The idea for “Renoir,” which has earned warm critical praise in France and throughout Europe ever since it opened this January, came to director Gilles Bourdos (“Afterwards”) almost by fluke while wandering through his favorite hangout in New York, the Metropolitan Museum of Art.
“Some people go to psychoanalysts, I go to the Met. It’s my church,” says Bourdos, who was born and raised in Nice and now lives in Brooklyn.
“When I entered the room of Renoirs and Cezannes, I suddenly felt a rush of closeness for the French Mediterranean,” the director says. “At first, I hesitated between the two artists, but also realized how different the subjects would be. Cezanne was afraid of his models—he was a solitary man who shut out the world whereas Renoir had a hot-blooded down-to-earth working class side to him. And an appetite for life.”
“Do you mind if I move around?” asks Dédée, as she was called, at the outset of the film. “If I minded, I’d paint apples,” retorts Auguste. “I need living, breathing material. What interests me is skin, the velvety texture of a young woman’s skin.”
“Most people have a hard time understanding Auguste Renoir’s final period but it’s the one I particularly admire,” Bourdos says.
“In his twilight years, his wife dies, his two sons are in the war, his arthritic hands have to be bandaged to hold a paintbrush, and he’s confined to a wheelchair. But the more Renoir is gripped by those tenebrous forces and racked with pain, the more his paintings explode with colors–flashy candy-colored oranges and reds—that push away the negativity of the world.
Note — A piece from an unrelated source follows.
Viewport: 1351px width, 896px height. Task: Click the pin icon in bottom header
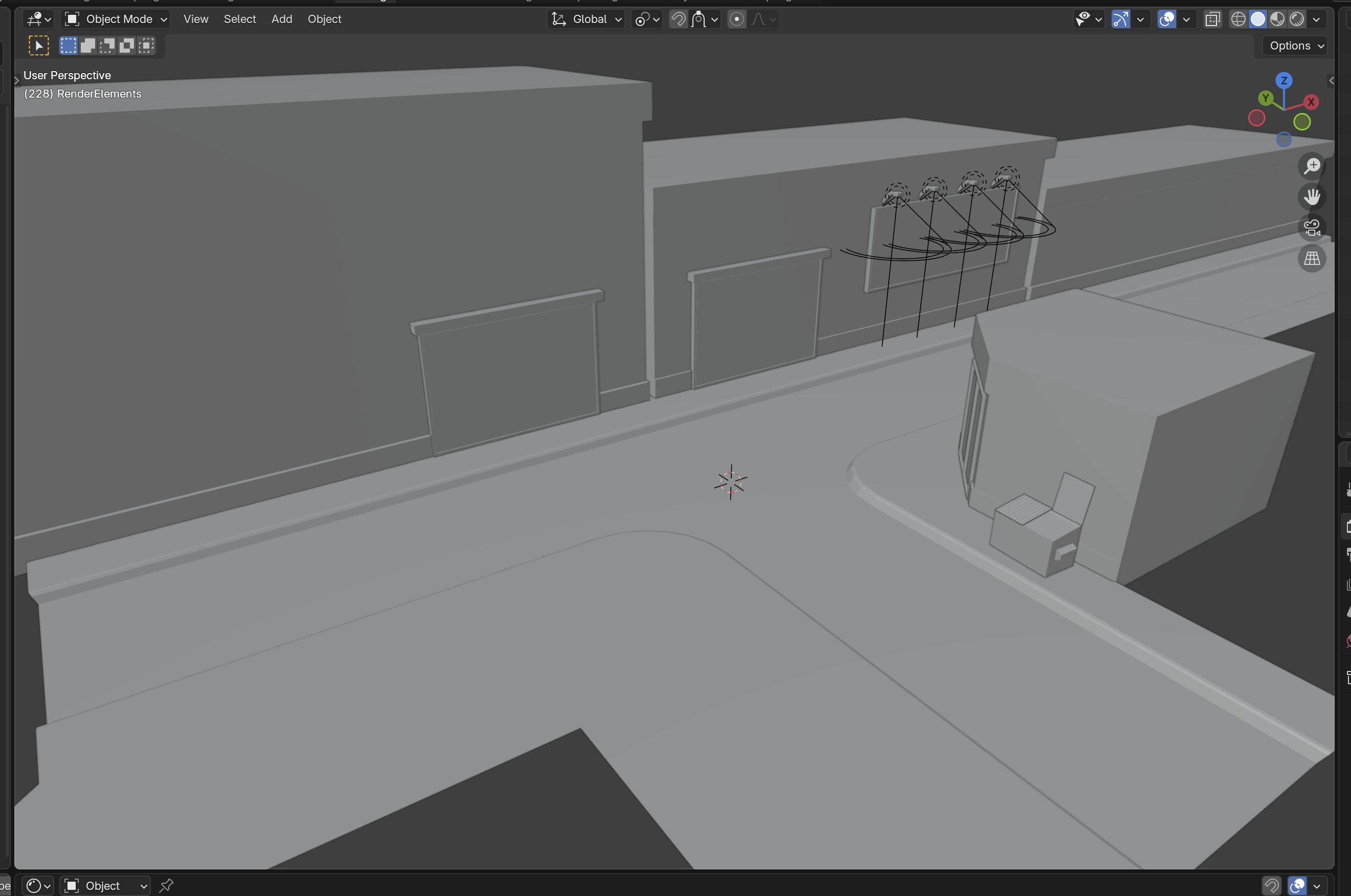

There are no more decorative motifs, only the heavy bodies of women sprawled in a lush, timeless landscape,” Bourdos continues. “And that’s what I wanted to show in the film—Renoir’s celebration of desire and the beauty of a young woman outweighs his loss, his illness and his constant worrying about his sons.”
Or as Auguste Renoir once put it: “Pain passes, but beauty remains.”
As fate would have it, Jean Renoir, the artist’s filmmaker-to-be son (Vincent Rottiers), is equally seduced by Andrée’s charms. When the twenty-one year-old lieutenant returns home from the war to convalesce after a serious leg injury in combat, he finds himself falling in love with his father’s model. He will later marry Andrée in 1920, after Auguste’s death, promising to use his inheritance money to put her in the movies.
Changing her name to Catherine Hessling, Andrée (who allegedly sang off key and was unremarkable as an actress) would star in five films directed by her husband before they split in 1931. “She felt betrayed when Jean agreed, at his producer’s insistence, to give the star role to another actress in ‘La Chienne’,” says Bourdos.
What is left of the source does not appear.